17 anni dopo, però, il sito 7Colli ha scritto: “Dopo la morte del militare italiano, lo Stato infligge la beffa più atroce ai familiari. Gli ha infatti negato l’erogazione del Trattamento di fine servizio – l’equivalente del TFR per i dipendenti pubblici statali, n.d.r. – perché Vanzan, che all’epoca aveva appena 22 anni, era ‘volontario in ferma breve’. Quindi non ne aveva diritto”. E ancora: “Croce d’onore da Ciampi ma per lo Stato non merita il TFR”.

Infatti, come riportato da Il Gazzettino, dopo la tragedia, il caporal maggiore fu promosso postumo ed ebbe altri ecomi e il 7 aprile 2006 l’allora presidente della Repubblica Carlo Azeglio Ciampi conferì alla memoria di Vanzan la Croce d’onore riservata alle vittime degli atti di terrorismo o degli atti ostili impegnate in operazioni militari e civili all’estero. Tuttavia, al soldato non spetta il TFS perché all’epoca del decesso era un volontario in ferma breve e, pertanto, non può essere considerato titolare di un rapporto di impiego.

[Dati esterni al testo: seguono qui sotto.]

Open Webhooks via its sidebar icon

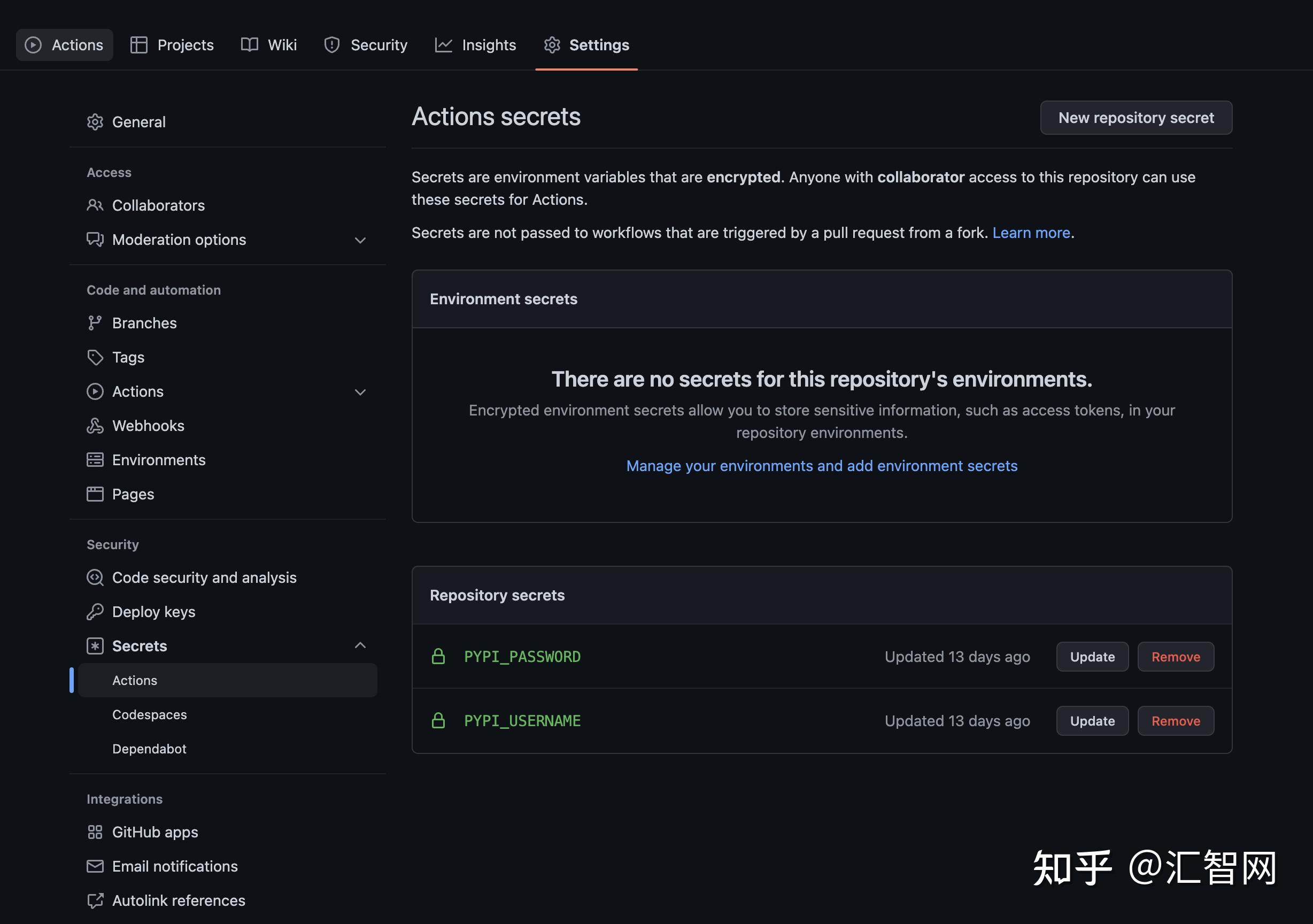tap(95, 426)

I genitori del soldato, mamma Luca e papà Enzo, si sono rivolti al TAR per chiedere che l’INPS paghi l’emolumento “in base alla legge emanata nel medesimo anno in cui scomparve il giovane. I giudici hanno però rilevato che ‘il ricorso potrebbe risultare inammissibile per difetto di giurisdizione’, in quanto la competenza sarebbe del Tribunale ordinario. Uno schifo di Stato in piena regola”.